▶ **Text**
Mit der letzten Staffel heißt es bald Abschied nehmen von einer der großartigsten Serien im Fernsehen: "Borgen". Prostitutionsgesetz, Medienschelte, Flüchtlingspolitik: Die dänische Fernsehserie verrät viel über die Realität. Und sie ist so erfolgreich, dass sie bereits ganz konkret auf die Realität einwirkt.

Wieder einmal Alice Schwarzer. 90 Prominente, von Margot Käßmann bis Wolfgang Niedecken, fordern auf Initiative der Zeitschrift „Emma“ und ihrer Herausgeberin in das Ende der „modernen Sklaverei“ in Deutschland. Konkretes Ziel: eine Änderung des Prostitutionsgesetzes. Sollte es hierzulande eine große Koalition geben, wonach es stark aussieht, gebe es „reale Chancen, dass die unwürdigen und unmenschlichen Verhältnisse in Deutschland sich bald ändern werden“, heißt es im Editorial der jüngsten Ausgabe. Ein gesellschaftlicher Konflikt im Umfeld von parteilichen Ränkespielen – auch das ist ein Thema in der dänischen Serie „Borgen“ über die fiktive Politikerin Birgitte Nyborg, die unerwartet zur ersten Premierministerin Dänemarks gewählt wird. Über ihre privaten Probleme, über ihren Mut, unpopuläre Entscheidungen zu treffen, über die, immer noch, Fast-Unmöglichkeit, Familie, Karriere, Kinder unter einen Hut zu kriegen.

▶ **Bereitgestelltes Material**
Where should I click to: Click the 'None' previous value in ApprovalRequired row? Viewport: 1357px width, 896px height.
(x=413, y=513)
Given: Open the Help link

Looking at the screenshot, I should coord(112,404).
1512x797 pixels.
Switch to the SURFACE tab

--

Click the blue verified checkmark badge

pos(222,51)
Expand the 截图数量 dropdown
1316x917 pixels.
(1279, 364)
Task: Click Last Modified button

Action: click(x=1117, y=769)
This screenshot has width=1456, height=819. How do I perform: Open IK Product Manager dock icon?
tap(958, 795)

▶ **Aufgabenstellung**
1. Worauf führt der Text über die Serie „Borgen“ zurück, dass die Serie bereits ganz konkret auf die Realität einwirkt? Antworte in ein bis drei Sätzen.
2. Entnimm dem Text über die Serie „Borgen“ wortgetreu die Passage zwischen „Mit der letzten“ und „die Realität einwirkt.“, beide Stellen eingeschlossen.
3. Nenne alle Personen, die der Text über die Serie „Borgen“ mit Vor- und Nachnamen erwähnt, einschließlich fiktiver Figuren.

▶ **Lösungen**
1. Der Text führt es auf den Erfolg der Serie zurück. Die Serie ist so erfolgreich, dass sie bereits ganz konkret auf die Realität einwirkt.

2.
Mit der letzten Staffel heißt es bald Abschied nehmen von einer der großartigsten Serien im Fernsehen: "Borgen". Prostitutionsgesetz, Medienschelte, Flüchtlingspolitik: Die dänische Fernsehserie verrät viel über die Realität. Und sie ist so erfolgreich, dass sie bereits ganz konkret auf die Realität einwirkt.

3. Alice Schwarzer, Margot Käßmann, Wolfgang Niedecken, Birgitte Nyborg